The new Functions support that OpenAI rolled out last week sounds awesome and is super promising, but search the forums and you’ll find numerous examples of them simply not working as expected. That’s because functions only solve half the problem of getting structured responses from GPT.
Let’s start with the good… The best part about functions is that OpenAI is fine-tuning the model to return JSON more reliably and in all of my active projects I’m seeing more reliable JSON based responses across the board so that in itself is awesome!
The bad with functions, though, is that they’re not reliable and OpenAI isn’t really in the best position to fix that. Search the forums and you’ll find all sorts of examples of hallucinated functions, missing required parameters, and even malformed JSON. All things that these models are known to do. There’s zero magic at play here. You’re giving the model a list of the functions you support and they’re tacking some tokens onto your prompt to express this function list to the model but the model is still going to generate the same output it would have. You just have less control over the input.

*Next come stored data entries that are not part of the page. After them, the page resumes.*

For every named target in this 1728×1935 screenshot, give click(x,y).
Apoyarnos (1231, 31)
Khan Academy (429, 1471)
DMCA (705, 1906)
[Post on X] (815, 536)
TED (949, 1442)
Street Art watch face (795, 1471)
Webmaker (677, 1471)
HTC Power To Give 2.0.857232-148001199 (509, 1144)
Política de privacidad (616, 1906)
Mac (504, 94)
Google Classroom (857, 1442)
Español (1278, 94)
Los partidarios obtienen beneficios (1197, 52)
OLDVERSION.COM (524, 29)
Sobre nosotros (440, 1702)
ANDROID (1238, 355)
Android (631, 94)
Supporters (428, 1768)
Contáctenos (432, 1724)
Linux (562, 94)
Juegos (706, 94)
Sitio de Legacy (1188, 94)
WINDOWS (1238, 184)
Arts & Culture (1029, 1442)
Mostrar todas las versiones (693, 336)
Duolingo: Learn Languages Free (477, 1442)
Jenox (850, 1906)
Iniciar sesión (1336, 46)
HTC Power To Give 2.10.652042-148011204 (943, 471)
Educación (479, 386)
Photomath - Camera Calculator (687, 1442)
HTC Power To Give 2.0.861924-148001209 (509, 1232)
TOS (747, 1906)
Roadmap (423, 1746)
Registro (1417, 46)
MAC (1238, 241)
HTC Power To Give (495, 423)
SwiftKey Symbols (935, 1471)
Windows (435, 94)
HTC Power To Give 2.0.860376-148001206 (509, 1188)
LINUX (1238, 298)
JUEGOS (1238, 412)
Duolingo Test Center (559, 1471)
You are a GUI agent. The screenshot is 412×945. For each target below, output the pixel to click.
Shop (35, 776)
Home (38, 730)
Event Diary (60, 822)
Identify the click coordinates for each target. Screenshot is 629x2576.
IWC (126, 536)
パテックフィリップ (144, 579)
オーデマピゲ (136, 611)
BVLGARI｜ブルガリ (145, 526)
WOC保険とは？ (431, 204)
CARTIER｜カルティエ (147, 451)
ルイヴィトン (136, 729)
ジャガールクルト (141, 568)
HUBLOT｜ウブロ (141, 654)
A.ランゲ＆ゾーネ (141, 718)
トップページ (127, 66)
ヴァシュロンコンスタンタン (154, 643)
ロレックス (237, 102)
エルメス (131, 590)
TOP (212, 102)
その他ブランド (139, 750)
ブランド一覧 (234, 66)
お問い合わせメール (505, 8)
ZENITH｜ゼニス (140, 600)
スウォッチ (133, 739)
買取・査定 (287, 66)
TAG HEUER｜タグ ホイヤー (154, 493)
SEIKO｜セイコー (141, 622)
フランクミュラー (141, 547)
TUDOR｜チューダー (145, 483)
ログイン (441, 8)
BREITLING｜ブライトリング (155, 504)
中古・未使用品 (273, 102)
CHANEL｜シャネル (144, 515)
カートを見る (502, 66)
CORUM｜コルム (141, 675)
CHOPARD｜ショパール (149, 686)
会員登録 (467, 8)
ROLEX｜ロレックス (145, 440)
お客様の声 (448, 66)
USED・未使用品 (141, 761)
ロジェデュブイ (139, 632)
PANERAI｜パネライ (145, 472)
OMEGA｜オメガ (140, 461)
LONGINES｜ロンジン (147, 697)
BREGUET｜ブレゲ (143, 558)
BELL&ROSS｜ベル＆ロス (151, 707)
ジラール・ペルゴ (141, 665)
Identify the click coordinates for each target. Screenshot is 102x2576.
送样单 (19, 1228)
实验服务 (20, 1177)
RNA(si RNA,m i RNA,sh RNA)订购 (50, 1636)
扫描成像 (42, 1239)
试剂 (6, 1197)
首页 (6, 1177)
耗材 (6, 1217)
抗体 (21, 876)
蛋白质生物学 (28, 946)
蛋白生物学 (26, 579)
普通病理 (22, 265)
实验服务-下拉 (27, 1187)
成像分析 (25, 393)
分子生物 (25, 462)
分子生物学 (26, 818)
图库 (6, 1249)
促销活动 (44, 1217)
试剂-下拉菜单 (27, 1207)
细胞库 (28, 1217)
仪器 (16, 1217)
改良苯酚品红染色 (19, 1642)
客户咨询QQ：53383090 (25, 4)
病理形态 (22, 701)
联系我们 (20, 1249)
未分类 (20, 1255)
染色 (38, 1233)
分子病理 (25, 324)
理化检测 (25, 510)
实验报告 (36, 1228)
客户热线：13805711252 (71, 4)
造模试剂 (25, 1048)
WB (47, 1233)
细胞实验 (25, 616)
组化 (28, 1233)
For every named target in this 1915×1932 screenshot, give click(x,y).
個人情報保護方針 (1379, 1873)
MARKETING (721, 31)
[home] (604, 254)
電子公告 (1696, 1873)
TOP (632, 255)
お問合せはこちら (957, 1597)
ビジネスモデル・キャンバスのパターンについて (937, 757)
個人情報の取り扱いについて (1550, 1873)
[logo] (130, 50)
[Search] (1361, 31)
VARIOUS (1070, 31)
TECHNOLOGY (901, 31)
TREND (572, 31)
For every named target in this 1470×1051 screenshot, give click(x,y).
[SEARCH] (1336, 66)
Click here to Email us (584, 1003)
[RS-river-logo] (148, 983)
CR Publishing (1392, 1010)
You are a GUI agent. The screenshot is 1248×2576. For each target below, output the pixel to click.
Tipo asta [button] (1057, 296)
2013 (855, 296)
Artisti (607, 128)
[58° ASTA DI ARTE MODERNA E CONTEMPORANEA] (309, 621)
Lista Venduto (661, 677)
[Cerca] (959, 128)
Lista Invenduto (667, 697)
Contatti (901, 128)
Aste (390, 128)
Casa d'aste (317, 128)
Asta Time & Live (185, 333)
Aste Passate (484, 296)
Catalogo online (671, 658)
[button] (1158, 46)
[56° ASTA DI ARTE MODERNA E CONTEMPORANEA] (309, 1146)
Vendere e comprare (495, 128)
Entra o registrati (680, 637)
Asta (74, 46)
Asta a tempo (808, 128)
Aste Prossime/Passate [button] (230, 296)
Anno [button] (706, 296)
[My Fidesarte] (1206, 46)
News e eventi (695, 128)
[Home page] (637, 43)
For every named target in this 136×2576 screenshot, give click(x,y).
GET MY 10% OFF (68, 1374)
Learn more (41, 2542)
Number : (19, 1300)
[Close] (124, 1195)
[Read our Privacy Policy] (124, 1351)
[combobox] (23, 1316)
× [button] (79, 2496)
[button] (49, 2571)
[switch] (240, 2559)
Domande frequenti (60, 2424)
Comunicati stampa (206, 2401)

So why do I say that OpenAI isn’t in a great position to fix the issue with functions? That’s because there is a way to make them reliable. You need to do two things: 1) you need to validated the returned function against a JSON Schema (OpenAI doesn’t do this) and 2) if you detect an error you need to tell the model to correct the issue and it will. The key with this second piece is that you can’t tell the model the mistake it made because there’s no guarantees it will correct it. These models have been tuned to follow instructions, so you need to tell the model the exact change you want it to make. If the function is missing a “foo” parameter don’t tell it “you forgot a parameter named ‘foo’” instead instruct it to “add a ‘foo’ parameter”. My AlphaWave project does this and I literally have not seen a bogus JSON response from any model call in several thousand requests.
OpenAI isn’t in a position to fix this core reliability issue because it requires multiple model calls. They don’t have an issue charging you for hidden tokens in your requests but additional model calls is a completely different story. And that’s what it takes… You need to get the model to correct its mistakes which can require multiple model calls for the same prompt. How would they bill for that???